Grez-Doiceau: la décision d'abattre des arbres était antérieure à l'accident mortel du 18 janvier

"La faute à pas de chance", dit-on à Grez-Doiceau... l'accident mortel survenu lors de la tempête du 18 janvier dernier s'est produit alors que la décision d'abattre les arbres à risques avait été prise à la fin de l'année 2017!
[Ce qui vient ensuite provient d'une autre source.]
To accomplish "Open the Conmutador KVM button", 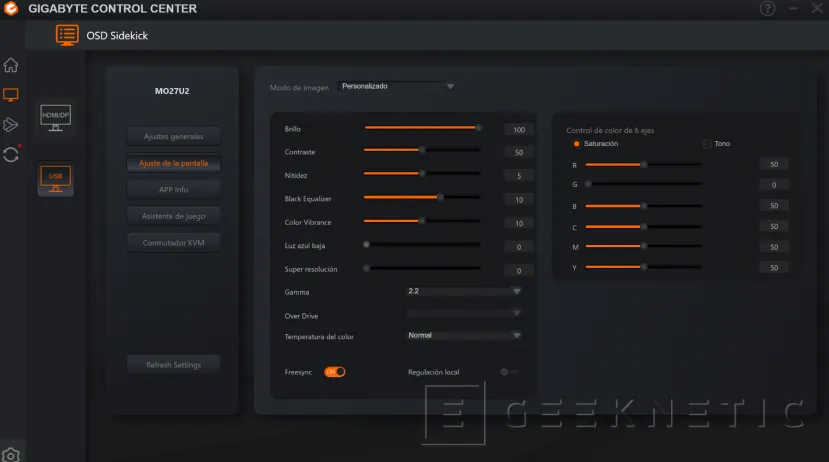I will [x=174, y=242].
"A la suite d'un premier incident survenu à la fin novembre dans le Bois de Beausart, le propriétaire du bois et les autorités publiques avaient décidé, de commun accord, d'abattre une bonne centaine d'arbres pouvant présenter un risque pour la circulation", explique Frédéric Petit, conseiller forestier et ingénieur des Eaux et Forêts. "En novembre, une branche était tombée sur un véhicule, sans faire de blessés. Et nous avions alors pris la décision de raser les arbres dangereux. Peu de temps après, une série d'arbres à supprimer (principalement de vieux hêtres centenaires) ont été marqués". Mais la tempête a finalement pris tout le monde de court. Et le drame n'a pu être évité. Ce 18 janvier, un arbre imposant a cédé sous la pression des rafales de vent et s'est écrasé sur une voiture, ne laissant aucune chance à une automobiliste de 39 ans, mère de deux enfants. 

Enquête en cours 

"Il est trop tôt pour évoquer la question de la responsabilité", explique la bourgmestre Sybille de Coster-Bauchau. "Le Parquet poursuit son enquête". Le dossier est délicat et complexe. Les arbres visés au Bois de Beausart appartiennent à un privé. Mais ils se situent le long d'une route régionale et peuvent donc présenter un danger éventuel dans l'espace... public. "La décision d'abattre les arbres à risques était antérieure à l'accident dramatique du 18 janvier", confirme la bourgmestre. "Le jour-même (18 janvier), j'ai rencontré le gouverneur pour lui faire part de mes préoccupations. Mais dans pareil cas de figure, de nombreux éléments doivent être pris en compte, comme le vent, la pluie, la saison, le lieu concerné, l'âge des arbres d'alignement, la concertation avec les communes voisines et avec la Région wallonne. Prendre une décision (comme la fermeture d'une route traversant un bois, en cas de tempête) est une mesure qui ne se prend pas à la légère", précise la bourgmestre. Une décision qui pose à nouveau la question du principe de précaution. Mais à partir de quel moment et avec quels critères précis doit-on appliquer ce principe? La réponse n'est pas simple. "D'autant que les intempéries sont de plus en plus fréquentes", affirme un agent forestier.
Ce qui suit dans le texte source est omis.